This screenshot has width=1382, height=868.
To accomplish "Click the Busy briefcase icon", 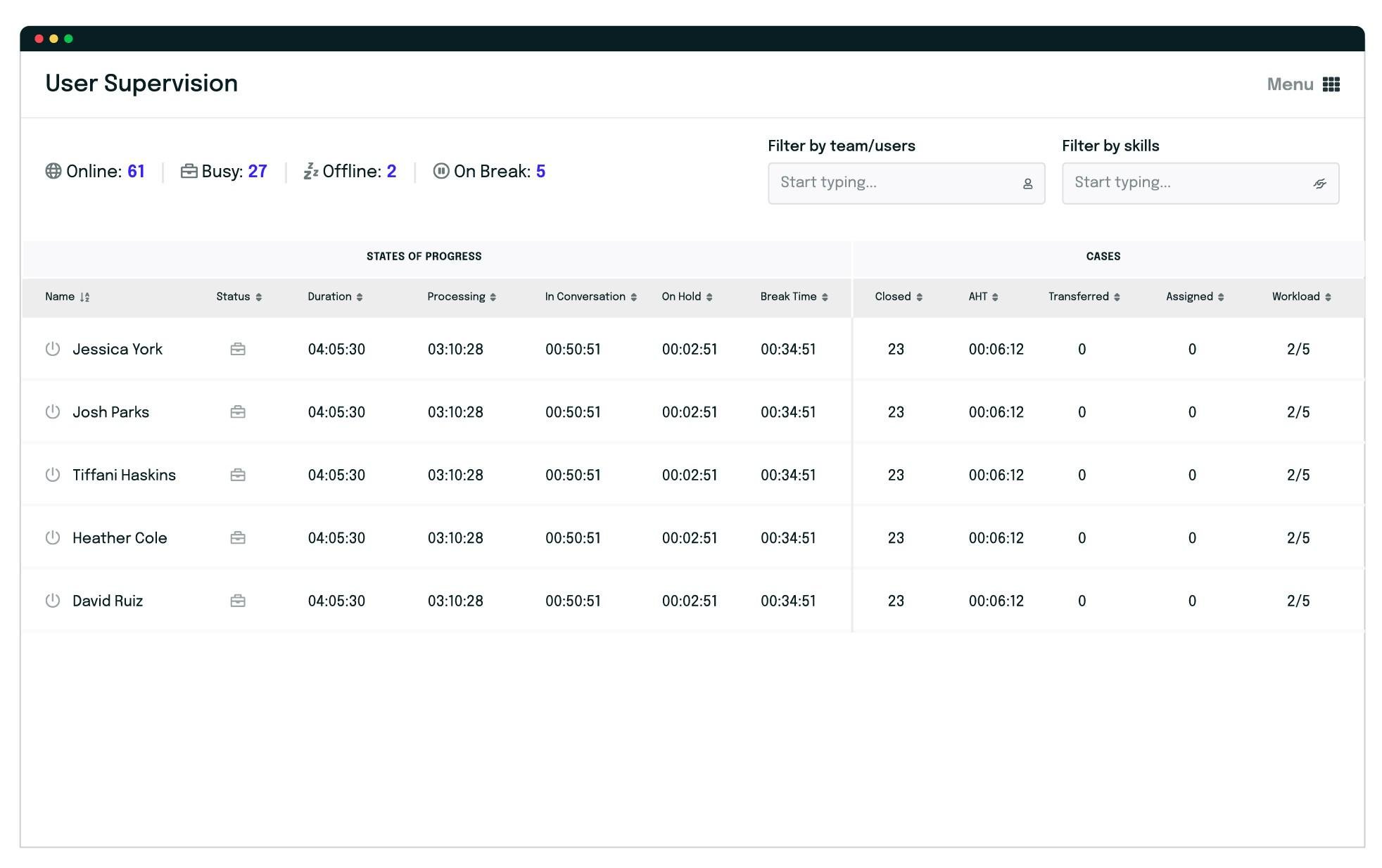I will tap(189, 171).
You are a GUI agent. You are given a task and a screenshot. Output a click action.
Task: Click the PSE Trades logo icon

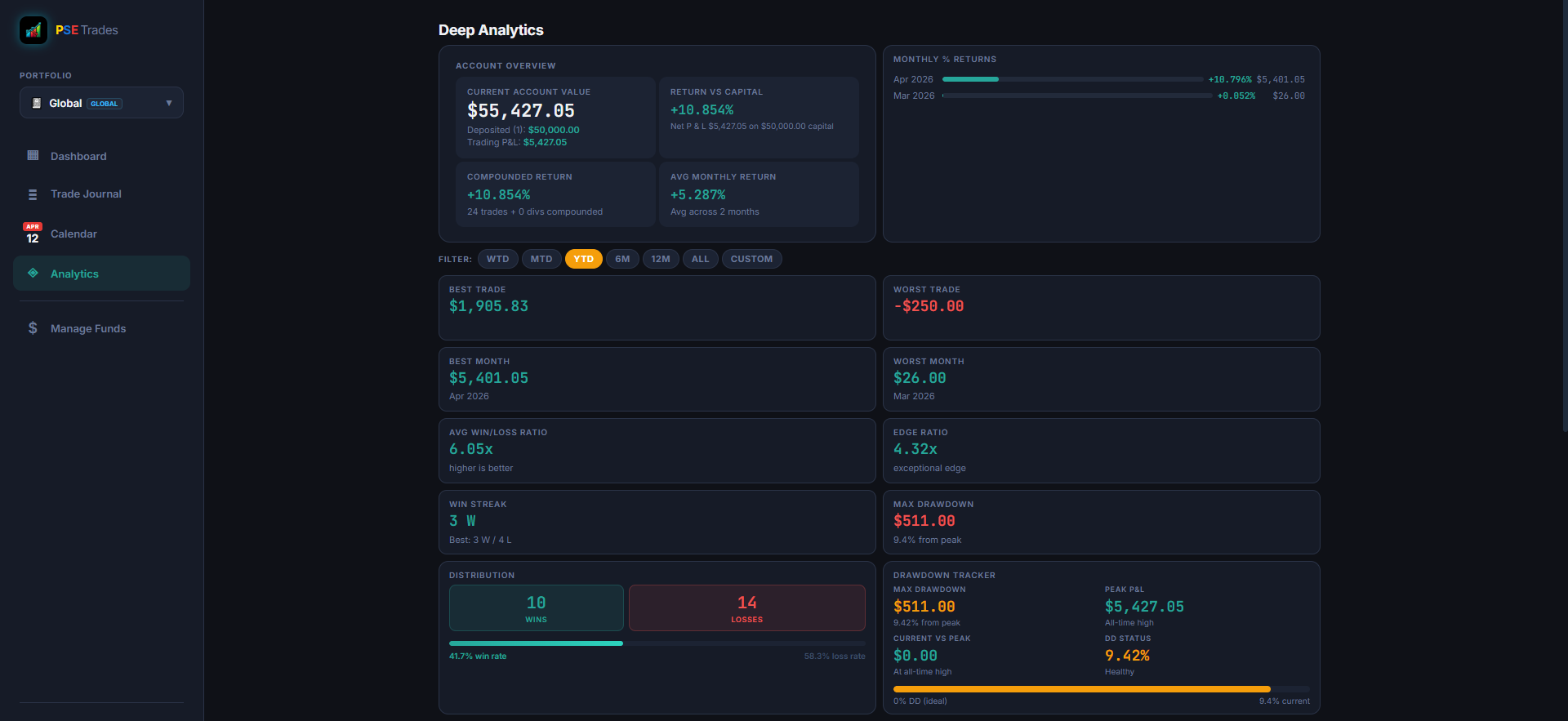(x=33, y=30)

========================

In your output, include only the lines from the line containing "You are a GUI" through the last line of the material above, exactly as they appear, and leave out the pictures.

You are a GUI agent. You are given a task and a screenshot. Output a click action.
Task: Click the PSE Trades logo icon

(x=33, y=30)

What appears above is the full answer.